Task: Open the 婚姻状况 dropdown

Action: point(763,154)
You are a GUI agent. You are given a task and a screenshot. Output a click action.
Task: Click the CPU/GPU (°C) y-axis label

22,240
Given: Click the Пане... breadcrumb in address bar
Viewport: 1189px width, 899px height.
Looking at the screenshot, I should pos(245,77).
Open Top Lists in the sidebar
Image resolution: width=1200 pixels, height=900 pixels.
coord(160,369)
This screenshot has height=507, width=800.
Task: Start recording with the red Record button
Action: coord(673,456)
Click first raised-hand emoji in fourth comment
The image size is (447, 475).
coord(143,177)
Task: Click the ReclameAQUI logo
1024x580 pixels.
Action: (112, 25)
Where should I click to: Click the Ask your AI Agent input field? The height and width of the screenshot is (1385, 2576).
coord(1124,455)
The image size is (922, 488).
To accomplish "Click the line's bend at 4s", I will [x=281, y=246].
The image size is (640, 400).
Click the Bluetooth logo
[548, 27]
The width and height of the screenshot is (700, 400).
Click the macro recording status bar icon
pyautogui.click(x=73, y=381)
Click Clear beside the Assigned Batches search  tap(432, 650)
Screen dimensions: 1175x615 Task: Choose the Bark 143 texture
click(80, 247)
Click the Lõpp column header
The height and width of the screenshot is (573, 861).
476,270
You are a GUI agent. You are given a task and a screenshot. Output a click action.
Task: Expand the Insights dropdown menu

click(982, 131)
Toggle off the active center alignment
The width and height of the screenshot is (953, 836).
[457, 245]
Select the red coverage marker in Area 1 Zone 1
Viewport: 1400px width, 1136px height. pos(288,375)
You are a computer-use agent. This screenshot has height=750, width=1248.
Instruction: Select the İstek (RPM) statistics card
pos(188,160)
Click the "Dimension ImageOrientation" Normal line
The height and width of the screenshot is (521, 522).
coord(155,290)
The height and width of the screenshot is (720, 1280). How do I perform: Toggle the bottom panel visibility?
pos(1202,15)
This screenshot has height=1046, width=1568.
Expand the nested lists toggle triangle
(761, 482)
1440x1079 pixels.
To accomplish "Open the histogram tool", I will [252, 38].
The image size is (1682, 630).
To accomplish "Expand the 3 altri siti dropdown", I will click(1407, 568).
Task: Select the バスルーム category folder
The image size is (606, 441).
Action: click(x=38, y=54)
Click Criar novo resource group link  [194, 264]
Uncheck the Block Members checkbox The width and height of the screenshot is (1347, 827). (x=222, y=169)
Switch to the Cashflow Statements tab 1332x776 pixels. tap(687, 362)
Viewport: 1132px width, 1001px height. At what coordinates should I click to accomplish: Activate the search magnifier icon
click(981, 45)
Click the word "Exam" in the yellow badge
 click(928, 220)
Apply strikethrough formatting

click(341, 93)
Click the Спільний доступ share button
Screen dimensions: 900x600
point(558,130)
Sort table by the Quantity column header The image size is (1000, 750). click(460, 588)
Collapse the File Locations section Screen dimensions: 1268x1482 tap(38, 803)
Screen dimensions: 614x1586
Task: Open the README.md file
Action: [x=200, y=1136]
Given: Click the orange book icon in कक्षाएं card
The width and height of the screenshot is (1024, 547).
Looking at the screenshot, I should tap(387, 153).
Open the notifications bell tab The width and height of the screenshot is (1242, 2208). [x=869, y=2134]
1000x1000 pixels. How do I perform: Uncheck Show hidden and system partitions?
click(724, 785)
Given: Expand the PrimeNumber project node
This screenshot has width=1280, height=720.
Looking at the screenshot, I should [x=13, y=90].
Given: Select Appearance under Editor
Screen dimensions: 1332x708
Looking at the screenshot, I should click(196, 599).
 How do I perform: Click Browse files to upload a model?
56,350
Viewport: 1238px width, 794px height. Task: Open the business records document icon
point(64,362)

----------------------------------------

## What you need to do
Lines from the one containing "Click the Спільний доступ share button" through the final line of the entries are the only ones to print, and each must match exactly.

## Result of the exercise
Click the Спільний доступ share button
Screen dimensions: 900x600
point(558,130)
Sort table by the Quantity column header The image size is (1000, 750). click(460, 588)
Collapse the File Locations section Screen dimensions: 1268x1482 tap(38, 803)
Screen dimensions: 614x1586
Task: Open the README.md file
Action: [x=200, y=1136]
Given: Click the orange book icon in कक्षाएं card
The width and height of the screenshot is (1024, 547).
Looking at the screenshot, I should tap(387, 153).
Open the notifications bell tab The width and height of the screenshot is (1242, 2208). [x=869, y=2134]
1000x1000 pixels. How do I perform: Uncheck Show hidden and system partitions?
click(724, 785)
Given: Expand the PrimeNumber project node
This screenshot has width=1280, height=720.
Looking at the screenshot, I should [x=13, y=90].
Given: Select Appearance under Editor
Screen dimensions: 1332x708
Looking at the screenshot, I should click(196, 599).
 How do I perform: Click Browse files to upload a model?
56,350
Viewport: 1238px width, 794px height. Task: Open the business records document icon
point(64,362)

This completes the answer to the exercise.